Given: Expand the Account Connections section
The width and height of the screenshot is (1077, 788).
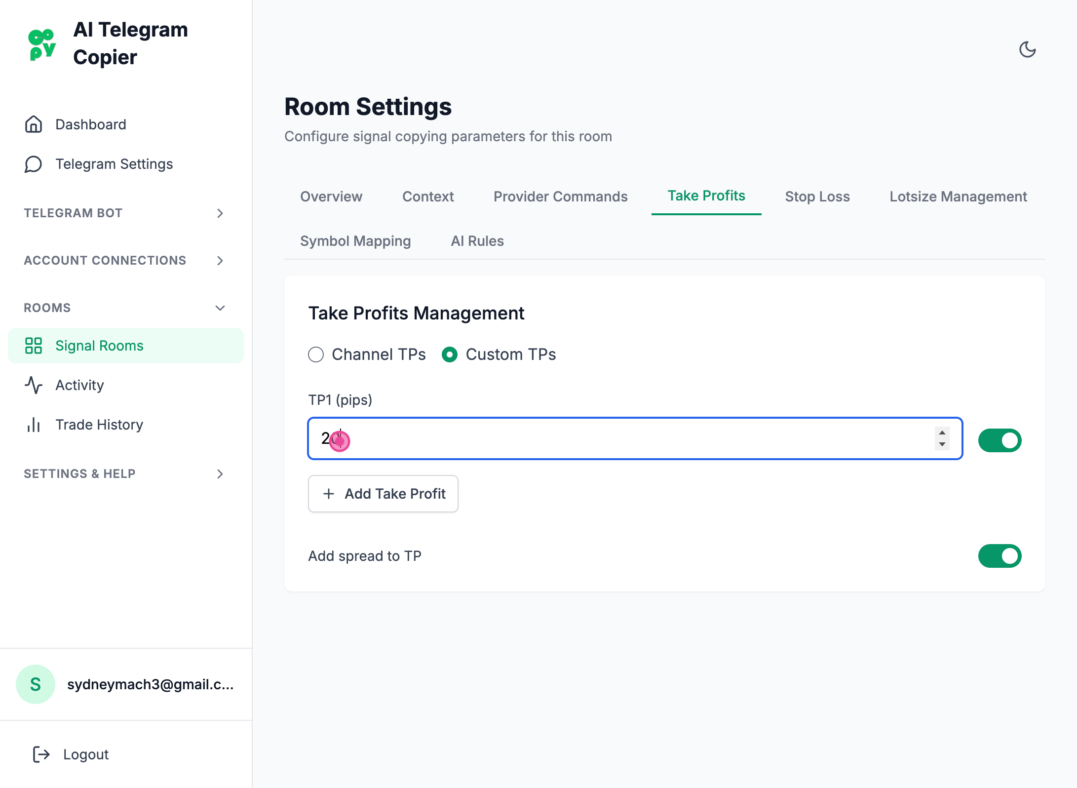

══════

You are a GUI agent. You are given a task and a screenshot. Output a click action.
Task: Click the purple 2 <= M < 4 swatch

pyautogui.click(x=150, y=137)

══════

Set down again, word for word, the stretch of records from the line with "Given: Expand the Account Connections section" to the line with "The width and", both of those lines included.

Given: Expand the Account Connections section
The width and height of the screenshot is (1077, 788).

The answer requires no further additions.